Of course, Wachinski said, the bail-bond industry will continue its tireless lobbying to protect its lucrative franchise, but he was there with another message: Innovation! New products! New markets! “A brave new world!” Why should bail bonds be only for defendants who are awaiting trial? How about bail bonds for a whole new class of customers: People who have already been convicted.

“My task,” Wachinski told the crowd, “is to bring the sexy side of bail back.”

* * *

In a courtroom just outside Jackson, Mississippi, Kristina Howell was about to experience a new, “sexy side of bail.”

After spending two days and nights in jail for drunk driving this past August, Howell was brought to the Byram city court, where she pleaded guilty and was told she had to pay a fine of $1,044. If she couldn’t come up with the money on the spot, she was headed back to jail. “I panicked,” said Howell, who lives and supports her son “paycheck to paycheck.”

But there was one other option. The judge explained to Howell that she could avoid jail by purchasing a new kind of bail bond, a post-conviction device that bail agents in Mississippi are busily promoting around the state. It would cost $155, and would buy her two extra months to come up with the money to pay her fine. Howell was then escorted to another room, where Patty Hodges from the Mississippi Bonding Company sat ready with the paperwork.

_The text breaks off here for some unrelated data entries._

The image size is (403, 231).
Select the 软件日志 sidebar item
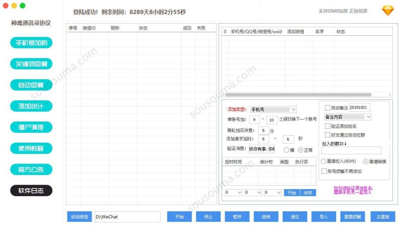[x=31, y=191]
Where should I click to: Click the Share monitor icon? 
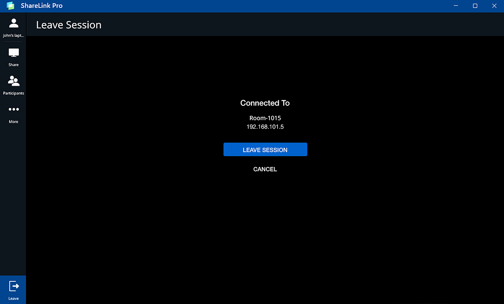(13, 53)
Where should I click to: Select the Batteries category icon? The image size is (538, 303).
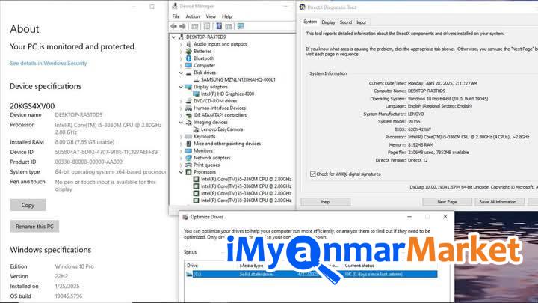[x=188, y=51]
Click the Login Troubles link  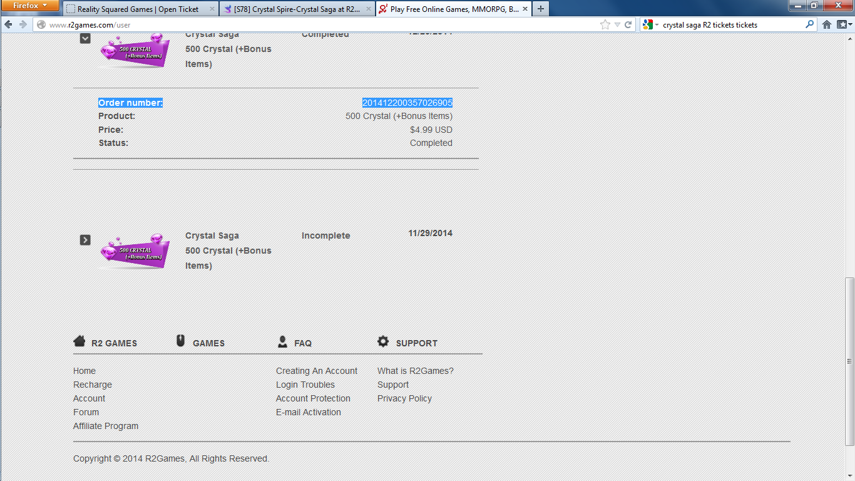(305, 385)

If Howell had been arrested two months earlier, her experience would have been different. Before this summer, those who found themselves facing a fine they couldn’t afford were allowed to pay the court in installments. But that system wasn’t working, says Dale Schwindaman, a Byram judge. “People would sign up for a payment plan, but then they wouldn’t come in and pay,” he said. Under the new system, if a person doesn’t return to court to pay her fines, it’s the bail agent’s job to track her down. This new system takes some of the burden off court clerks, who were hounding defendants to pay, as well as local law-enforcement officers, who were tasked with rounding up the people who failed to settle their debts. “It gives people some time to come up with the money, and they also give us a way to secure them actually paying the fine,” said Schwindaman. And it gives the bail bondsman a tidy profit.

Mississippi has been a kind of laboratory for bail-industry experiments. The state is the country’s poorest and has the third-highest per-capita incarceration rate. The Mississippi Bail Agents Association exercises strong legislative influence, boasting on its website that “[s]ince 1992, there have only been two years in which the MBAA did not succeed at making changes to the state bail statutes.” The bail industry has given more in campaign contributions per capita to state politicians in Mississippi than anywhere else. Versions of post-conviction bail legislation have also passed in South Dakota and Michigan, a victory celebrated by bail agents but not yet put into widespread practice.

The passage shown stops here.